The two women are angry that the IOC did not schedule a moment of silence at the London Games' opening ceremony in memory of those slain in the terror attack 40 years ago.
In a memorial service held in London's Guild Hall on Monday night, Ankie Spitzer, whose husband Andre Spitzer, a fencing coach, was one of 11 Israeli athletes killed in the attack, accused the IOC of being interested in "power, money and politics," the Times of Israel reported Tuesday.
"Sometimes I wonder if I'm the only person left who still believes in Olympic ideals. ... . Is the IOC only interested in power, money and politics? Shame on you, IOC."
Ilana Romano, widow of weightlifter Yossef Romano, told IOC President Jacques Rogge, who was present at the ceremony: "Today, you submitted to terrorism. You will be written down on the pages of history as a former athlete who became a president who violated the Olympic charter that calls for brotherhood, friendship and peace."
Rogge, quoted in the Times of Israel, said, "We are all here today because we share the duty of remembering the victims and to make sure the lessons of 1972 are never forgotten."
Leading up to the London Olympics, the widows campaigned to hold a minute of silence at the opening ceremony. About 111,000 people signed a petition and U.S. President Barack Obama also expressed support, the Times said. Rogge and the IOC turned down their request.
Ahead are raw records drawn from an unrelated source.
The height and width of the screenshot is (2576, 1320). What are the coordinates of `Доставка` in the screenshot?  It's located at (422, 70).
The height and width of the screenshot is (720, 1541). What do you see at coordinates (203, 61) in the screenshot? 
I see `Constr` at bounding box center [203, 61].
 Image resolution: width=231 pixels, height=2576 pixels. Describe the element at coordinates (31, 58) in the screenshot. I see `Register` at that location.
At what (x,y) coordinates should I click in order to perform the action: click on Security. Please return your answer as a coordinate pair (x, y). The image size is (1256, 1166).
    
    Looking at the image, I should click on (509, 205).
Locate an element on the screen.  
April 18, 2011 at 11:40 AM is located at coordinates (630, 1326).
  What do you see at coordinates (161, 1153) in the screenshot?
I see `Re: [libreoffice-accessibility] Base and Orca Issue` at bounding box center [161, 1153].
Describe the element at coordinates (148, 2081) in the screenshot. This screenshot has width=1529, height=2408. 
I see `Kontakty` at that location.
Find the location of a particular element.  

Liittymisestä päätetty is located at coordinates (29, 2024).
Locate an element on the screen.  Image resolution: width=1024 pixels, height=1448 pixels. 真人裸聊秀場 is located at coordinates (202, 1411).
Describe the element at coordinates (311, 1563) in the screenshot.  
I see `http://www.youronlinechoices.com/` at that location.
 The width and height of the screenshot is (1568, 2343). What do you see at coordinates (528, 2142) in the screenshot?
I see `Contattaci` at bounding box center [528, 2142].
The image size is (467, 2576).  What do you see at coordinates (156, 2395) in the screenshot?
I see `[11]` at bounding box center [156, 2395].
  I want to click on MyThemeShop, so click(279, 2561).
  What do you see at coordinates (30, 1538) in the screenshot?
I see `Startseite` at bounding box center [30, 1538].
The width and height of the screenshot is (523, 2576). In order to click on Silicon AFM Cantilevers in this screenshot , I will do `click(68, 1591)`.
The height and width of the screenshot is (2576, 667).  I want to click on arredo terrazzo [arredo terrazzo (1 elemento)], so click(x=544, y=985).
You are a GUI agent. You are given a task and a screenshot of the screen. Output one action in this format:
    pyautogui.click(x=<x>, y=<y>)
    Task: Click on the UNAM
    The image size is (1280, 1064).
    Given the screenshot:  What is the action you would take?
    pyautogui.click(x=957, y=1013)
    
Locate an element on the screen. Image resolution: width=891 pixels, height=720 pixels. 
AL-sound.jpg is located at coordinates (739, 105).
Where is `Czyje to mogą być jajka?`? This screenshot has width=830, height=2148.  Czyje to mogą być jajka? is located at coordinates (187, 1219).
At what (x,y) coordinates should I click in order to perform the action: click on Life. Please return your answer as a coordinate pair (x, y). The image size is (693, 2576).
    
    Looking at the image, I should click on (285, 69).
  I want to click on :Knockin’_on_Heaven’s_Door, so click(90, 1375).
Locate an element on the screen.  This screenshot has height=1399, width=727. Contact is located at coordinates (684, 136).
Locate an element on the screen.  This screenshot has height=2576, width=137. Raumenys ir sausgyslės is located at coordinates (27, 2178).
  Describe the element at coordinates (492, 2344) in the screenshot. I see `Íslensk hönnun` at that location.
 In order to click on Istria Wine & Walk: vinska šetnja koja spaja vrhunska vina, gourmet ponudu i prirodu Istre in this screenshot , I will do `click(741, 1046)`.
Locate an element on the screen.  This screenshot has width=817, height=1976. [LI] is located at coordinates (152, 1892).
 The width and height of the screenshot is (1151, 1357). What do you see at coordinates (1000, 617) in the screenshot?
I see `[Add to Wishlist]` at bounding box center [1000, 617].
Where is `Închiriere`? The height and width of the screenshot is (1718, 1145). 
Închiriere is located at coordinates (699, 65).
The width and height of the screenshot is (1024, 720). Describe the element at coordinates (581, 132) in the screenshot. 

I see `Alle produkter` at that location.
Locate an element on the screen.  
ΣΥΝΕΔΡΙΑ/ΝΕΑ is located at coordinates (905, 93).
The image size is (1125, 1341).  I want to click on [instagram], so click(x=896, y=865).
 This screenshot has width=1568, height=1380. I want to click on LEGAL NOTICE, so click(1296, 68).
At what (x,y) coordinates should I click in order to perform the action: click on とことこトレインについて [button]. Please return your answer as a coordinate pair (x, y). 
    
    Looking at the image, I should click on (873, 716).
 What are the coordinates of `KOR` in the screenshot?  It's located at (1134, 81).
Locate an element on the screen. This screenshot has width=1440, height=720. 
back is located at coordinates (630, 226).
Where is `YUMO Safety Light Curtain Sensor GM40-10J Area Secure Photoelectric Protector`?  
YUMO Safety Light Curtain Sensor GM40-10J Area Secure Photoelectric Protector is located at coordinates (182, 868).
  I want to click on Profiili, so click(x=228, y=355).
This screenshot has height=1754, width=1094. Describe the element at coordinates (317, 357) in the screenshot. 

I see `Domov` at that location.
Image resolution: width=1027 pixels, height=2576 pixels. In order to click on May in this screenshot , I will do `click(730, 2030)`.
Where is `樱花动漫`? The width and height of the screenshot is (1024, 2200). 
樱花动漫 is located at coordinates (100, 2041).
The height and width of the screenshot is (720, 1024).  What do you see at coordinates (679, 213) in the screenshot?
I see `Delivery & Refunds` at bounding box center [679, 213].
Monday's memorial ceremony was organized by the National Olympic Committee of Israel, the Jewish Committee for the London Games and the Israeli Embassy in London. Among those attending were British Prime Minister David Cameron, London Mayor Boris Johnson, Israeli Minister of Culture and Sport Limor Livnat, German Foreign Minister Guido Westerwelle and Rogge, the Times said.